SNPs within eight genetic loci (FTO SNP rs9939609; HNF1 homeobox A (HNF1A) SNP rs7957197; interleukin 6 (IL6) SNP rs1800795; hepatic lipase C (LIPC) SNPs rs6082, rs1800588, rs2070895; peroxisome proliferator-activated receptor gamma isoform 2 (PPARG2) SNP rs1801282; protein phosphatase, Mg2+/Mn2+-dependent 1K (PPM1K) SNP rs1440581; transcription factor 7-like 2 (TCF7L2) SNPs rs7903146, rs12255372; transcription factor AP-2 beta (TFAP2B) SNP rs987237) were examined for the genotype x fat intake interaction on weight loss twice in 12 articles [17,29,30,32,33,41,42,48,49,52,53,54]. No statistically significant interaction between the FTO SNP rs9939609 and fat intake on weight loss was seen [30,53]. After 6 months of intervention, a statistically significant interaction between the HNF1A SNP rs7957197 and fat intake on weight loss was seen in the POUNDS Lost and the DIRECT trial, as well as in the pooled data [41]. A greater weight loss was observed in participants with the T allele with a high-fat diet compared to those without the T allele.
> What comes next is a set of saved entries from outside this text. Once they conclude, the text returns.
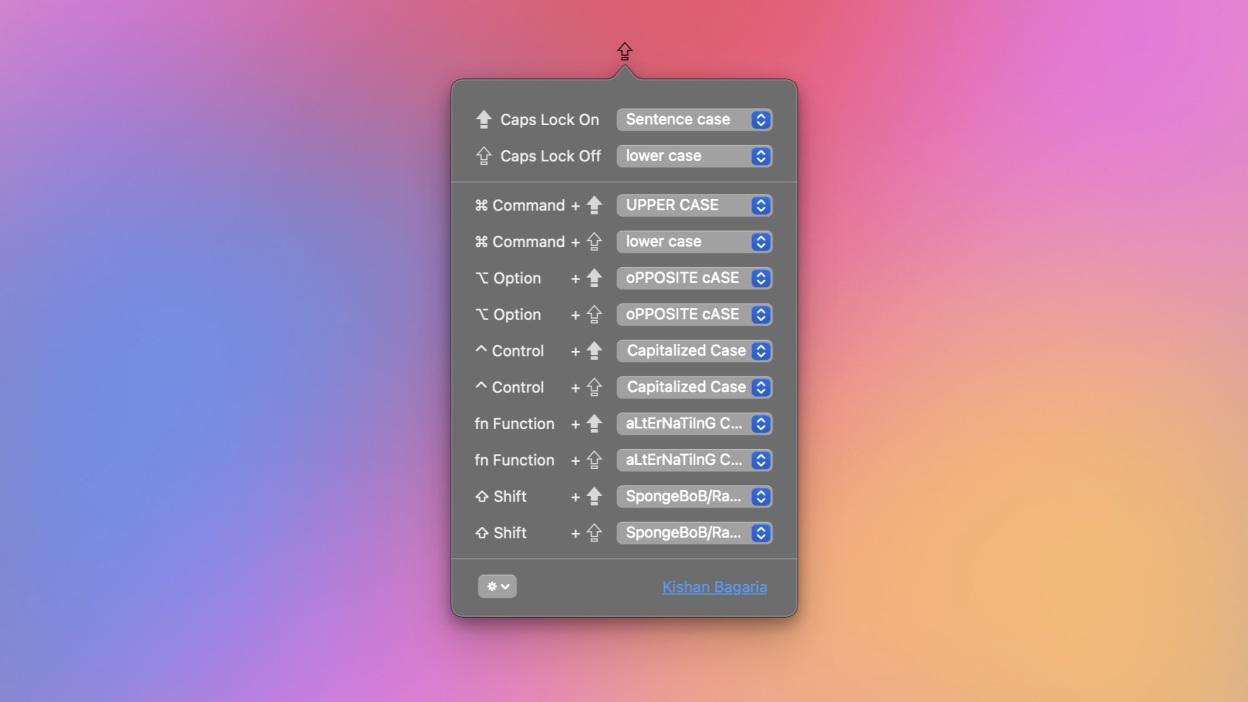Open first aLtErNaTiNg case dropdown
This screenshot has width=1248, height=702.
coord(694,424)
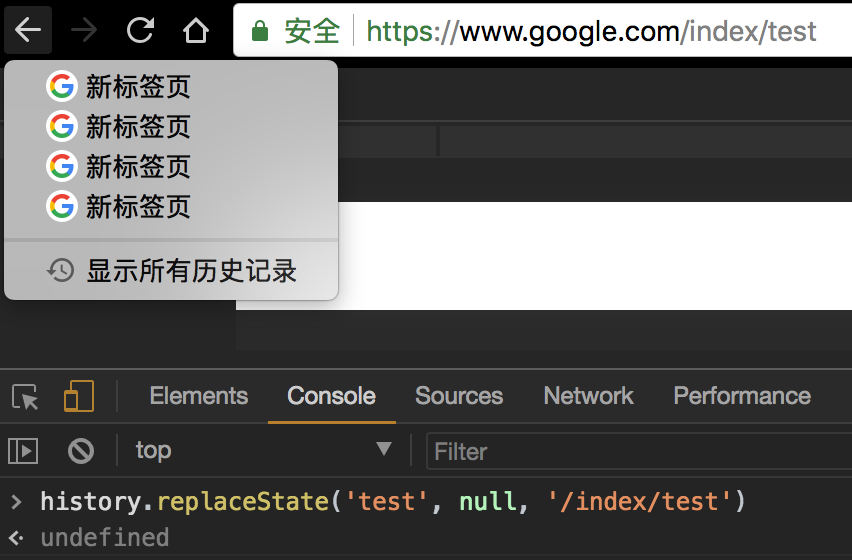The image size is (852, 560).
Task: Click the browser forward arrow button
Action: (84, 31)
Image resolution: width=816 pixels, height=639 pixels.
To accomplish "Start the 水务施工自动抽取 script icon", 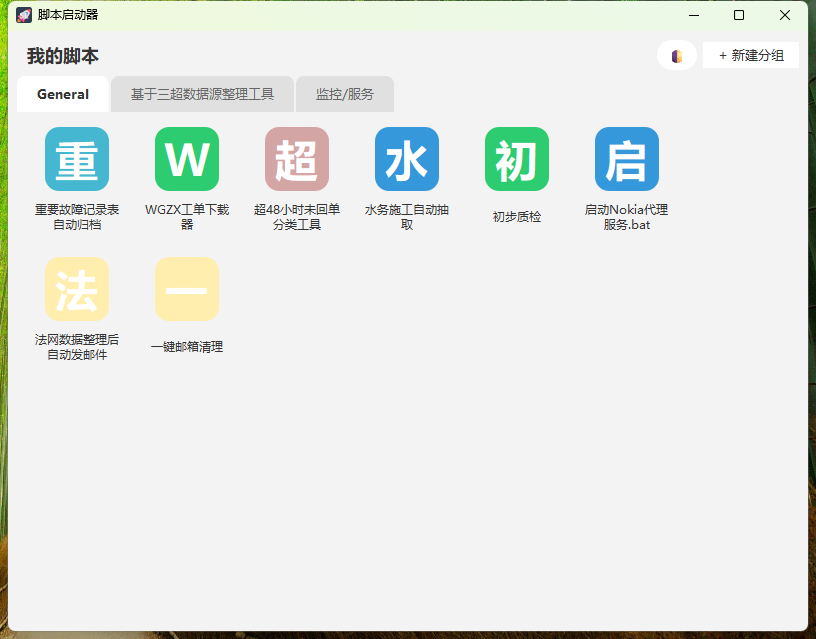I will click(x=407, y=159).
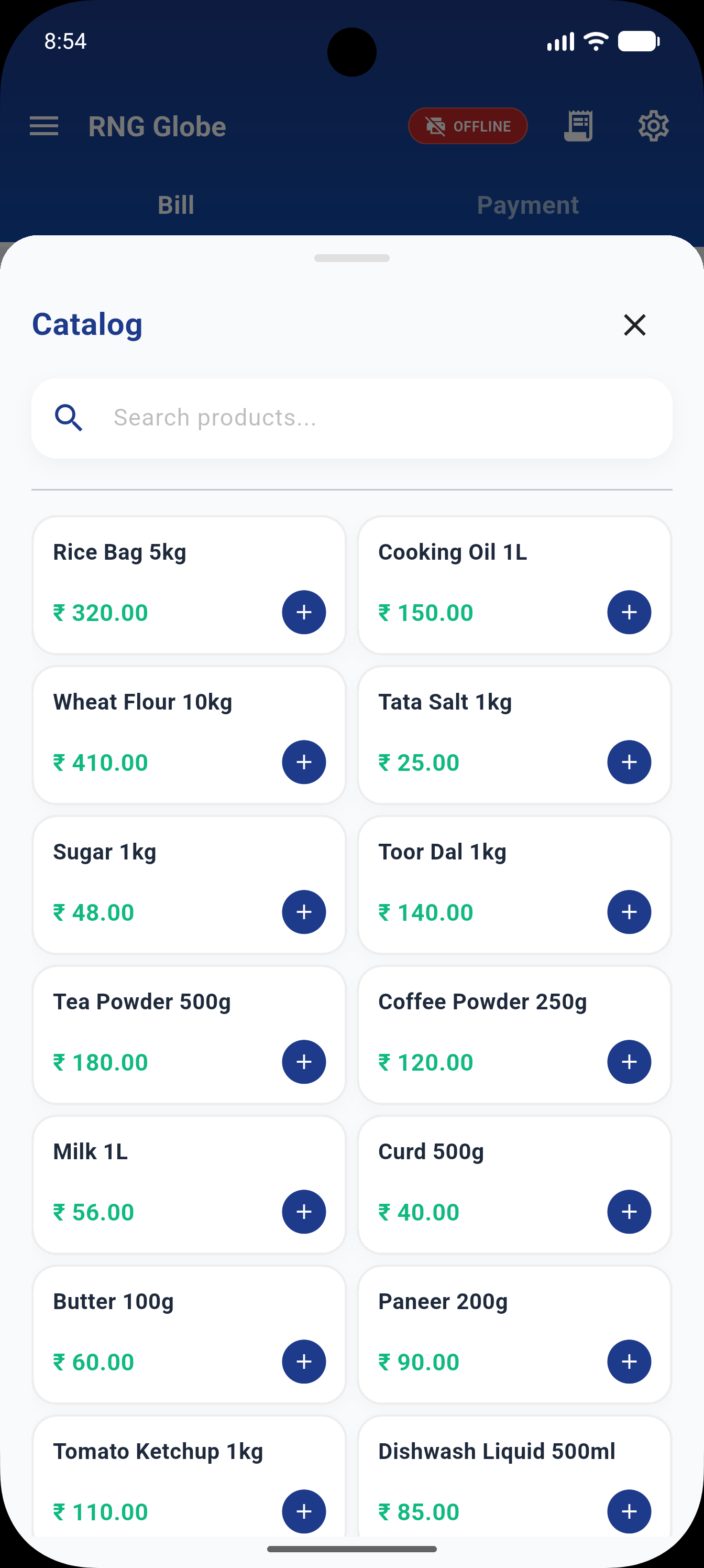Close the Catalog sheet
This screenshot has width=704, height=1568.
click(x=635, y=324)
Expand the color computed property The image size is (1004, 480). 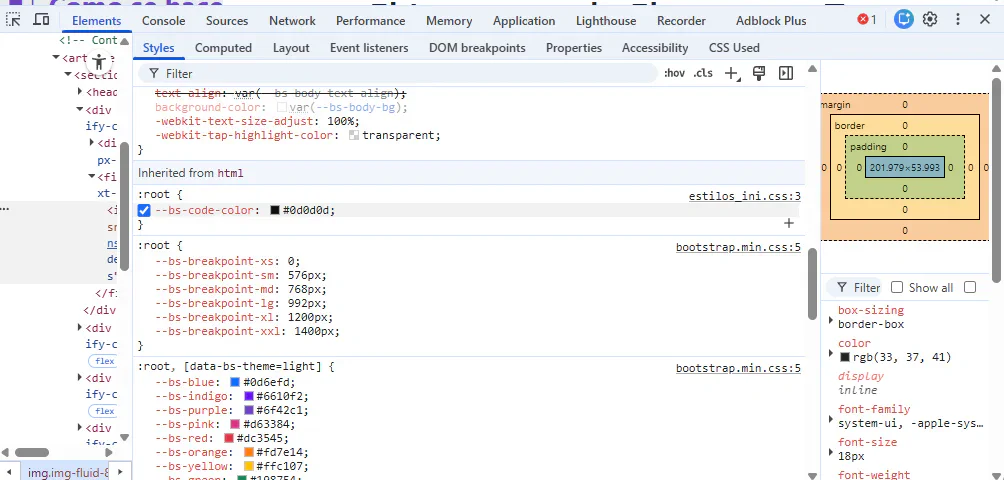pyautogui.click(x=830, y=353)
However, after 2 years of intervention, no statistically significant interaction could be found between the HNF1A SNP rs7957197 and fat intake on weight loss [41].
The study participants of the PREDIMED [52] and the NUGENOB [32] trials were analyzed to investigate the IL6 SNP rs1800795 x fat intake interaction on weight loss. In the PREDIMED trial, homozygous carriers of the risk allele showed a greater weight loss with the Mediterranean diet with olive oil supplementation compared to a low-fat diet than heterozygous carriers and non-carriers after 3 years of intervention [52]. This result could not be replicated in a similar analysis from the NUGENOB trial [32]. Here, no statistically significant interaction between the IL6 SNP rs1800795 and fat intake on weight loss was found after 10 weeks of dietary intervention. Furthermore, there was no statistically significant interaction between the LIPC SNPs rs6082, rs1800588 in the NUGENOB trial, and SNP rs2070895 in the POUNDS Lost trial and fat intake on weight loss. The SNPs rs1800588 and rs2070895 are in high linkage disequilibrium (r2 > 0.8) [32,48]. The results on the PPARG2 SNP rs1801282 x fat intake on weight loss were controversial. While a study from Spain with 1465 participants found a lower percental weight loss compared to baseline weight in homozygous and heterozygous carriers compared to the non-carriers on the high-fat diet [54], no statistically significant interaction was seen in an analysis on the NUGENOB dataset [32].
While the NUGENOB trial did not reveal a statistically significant interaction between the PPM1K SNP rs1440581 and fat intake on weight loss after 10 weeks of intervention [29], the homozygous carriers of this gene variant in the POUNDS Lost trial showed a lower weight loss on a high-fat diet after 6 months as well as after 2 years of intervention compared to the heterozygous and the non-carriers [49]. Contrary results were also found for the TCF7L2 SNP rs7903146 x fat intake interaction on weight loss. After 10 weeks of intervention, the NUGENOB trial identified a lower weight loss on a high-fat diet in homozygous carriers compared to heterozygous carriers and non-carriers combined [17]. In the POUNDS Lost trial, no statistically significant interaction between the TCF7L2 SNP rs7903146 x fat intake on weight loss was found [42]. Additionally, no statistically significant interaction was seen between the TCF7L2 SNP rs12255372 and fat intake on weight loss. The TCF7L2 SNPs rs7903146 and rs12255372 were in high LD (r2 > 0.8) [42].
One article examined the interaction of TFAP2B SNP rs987237 and fat intake on weight loss in the DiOGenes and NUGENOB trial, respectively [33]. An additive genotype–diet interaction model of the NUGENOB trial showed that homozygotes for the A allele lost more weight with the low-fat than the high-fat diet, whereas homozygotes for the G allele lost more weight on the high-fat diet compared to the low-fat diet. These findings were not confirmed by the DiOGenes trial [33].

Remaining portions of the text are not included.